** WHAT IS BEING ASKED **
Output the entries below word for word, stopping once the line containing "Email Address (93, 227)" is done, and omit each picture.

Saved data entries
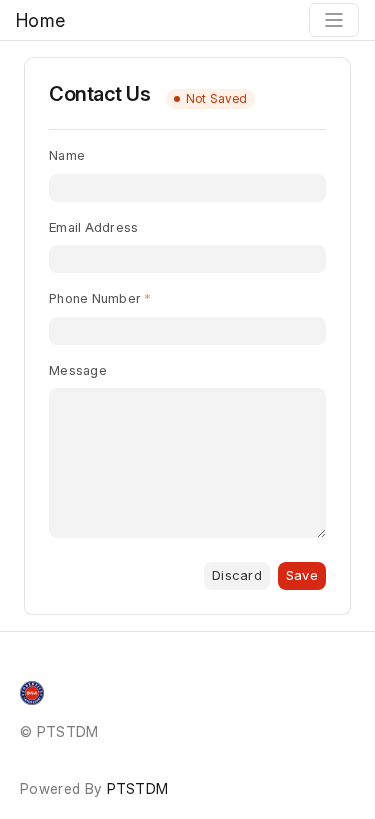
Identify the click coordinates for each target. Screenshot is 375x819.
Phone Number (95, 298)
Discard (237, 575)
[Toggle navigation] (334, 20)
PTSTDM (138, 788)
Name (67, 155)
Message (78, 370)
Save (302, 575)
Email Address (93, 227)
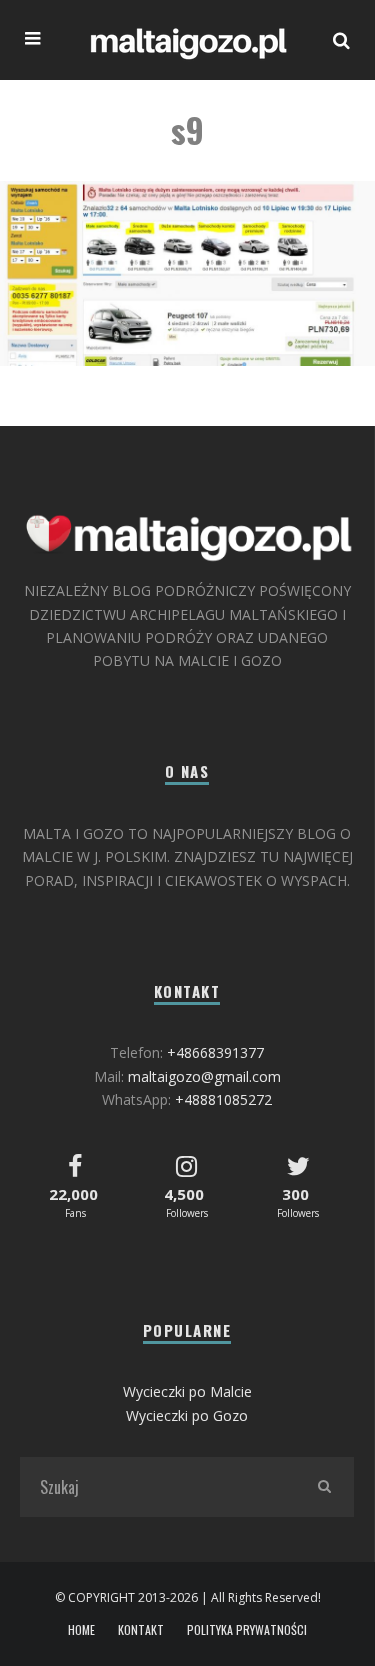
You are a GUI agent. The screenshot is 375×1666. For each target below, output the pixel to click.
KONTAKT (141, 1630)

** TASK RESULT **
Identify the click coordinates for each target. Screenshot is 375x819.
Phone Number (95, 298)
Discard (237, 575)
[Toggle navigation] (334, 20)
PTSTDM (138, 788)
Name (67, 155)
Message (78, 370)
Save (302, 575)
Email Address (93, 227)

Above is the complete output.